Yasodhara Puteri

Mencerdaskan…Mencerahkan….

BUDDHADHARMA DAN PERANG

Posted by yasodhara on February 10, 2009

Oleh Jo Priastana

Di penghujung tahun 2008, Palestina kembali bergolak. Serangan Israel dengan persenjataannya canggihnya menggempur pejuang Hamas di daerah jalur Gaza Palestina telah menimbulkan banyak korban pada masyarakat sipil. Dikabarkan lebih dari 800 orang ratus tewas dan ribuan luka-luka termasuk diantaranya kanak-kanak dan warga tak bersakah.

Palestina dikenal dalam sejarah sebagai tanah suci yang tak sepi dari peperangan, khususnya peperangan antara negara-negara Arab dan Israel. Seperti perang yang cukup besar di tahun 1948 yang oleh Israel disebut sebagai perang kemerdekaan, dan bagi Arab serta Palestina sebagai awal perang penjajahan. Seterusnysa terjadi perang besar kembali di tahun 1967.

Jauh sebelum 1948, Tanah Palestina sendiri sudah menjadi ajang peperangan, seperti Perang Salib untuk memperoleh Tanah Suci dengan Jerusalemnya, yang pengaruhnya, menurut ahli sejarah agama Karen Armstrong masih terasa hingga kini.

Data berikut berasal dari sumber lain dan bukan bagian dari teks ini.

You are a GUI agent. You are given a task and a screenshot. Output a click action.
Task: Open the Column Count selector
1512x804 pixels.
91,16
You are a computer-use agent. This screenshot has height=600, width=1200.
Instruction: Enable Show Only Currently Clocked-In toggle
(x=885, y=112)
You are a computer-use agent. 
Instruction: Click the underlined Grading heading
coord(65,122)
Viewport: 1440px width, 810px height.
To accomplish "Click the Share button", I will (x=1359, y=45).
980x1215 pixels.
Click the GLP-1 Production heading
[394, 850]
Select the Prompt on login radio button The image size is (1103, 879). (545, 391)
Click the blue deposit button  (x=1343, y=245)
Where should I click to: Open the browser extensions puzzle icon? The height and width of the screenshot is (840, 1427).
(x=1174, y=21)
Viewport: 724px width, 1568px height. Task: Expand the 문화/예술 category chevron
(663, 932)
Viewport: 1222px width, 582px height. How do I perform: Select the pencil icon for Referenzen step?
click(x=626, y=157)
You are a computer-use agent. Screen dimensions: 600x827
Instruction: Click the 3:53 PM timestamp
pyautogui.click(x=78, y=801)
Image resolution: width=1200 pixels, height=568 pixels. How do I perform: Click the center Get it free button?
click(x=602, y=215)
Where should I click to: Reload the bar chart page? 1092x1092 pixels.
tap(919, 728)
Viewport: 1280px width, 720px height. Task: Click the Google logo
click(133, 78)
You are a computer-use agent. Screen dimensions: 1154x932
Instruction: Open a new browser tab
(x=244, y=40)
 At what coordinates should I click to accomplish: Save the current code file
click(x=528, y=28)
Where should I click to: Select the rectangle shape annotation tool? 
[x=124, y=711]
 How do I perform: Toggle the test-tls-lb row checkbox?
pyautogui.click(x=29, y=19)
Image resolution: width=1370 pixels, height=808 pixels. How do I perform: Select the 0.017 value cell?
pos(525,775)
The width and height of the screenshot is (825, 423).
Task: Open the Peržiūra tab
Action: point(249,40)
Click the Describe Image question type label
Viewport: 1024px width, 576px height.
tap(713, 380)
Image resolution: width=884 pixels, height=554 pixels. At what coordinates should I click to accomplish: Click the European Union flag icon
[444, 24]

Meskipun manusia selalu mendambakan perdamaian, namun perang tampaknya tak pernah lepas sepanjang sejarah kehidupannya di atas bumi ini. Sejarah mencatat ribuan para pahlawan peperangan yang dipelajari anak-anak sekolah. Apakah peperangan memang tidak bisa dihindari dalam sejarah kehidupan manusia?

Apakah pahlawan orang yang melakukan pahala kebajikan yang dipelajari anak-anak sekolah itu itu harus muncul dari medan perang? Apakah memang dunia harus dihias dengan peperangan? Apakah perdamaian yang menjadi dambaan manusia hanya dapat tercipta karena melalui peperangan? Apakah memang bila mau menciptakan perdamaian, orang harus bersiap untuk peperangan?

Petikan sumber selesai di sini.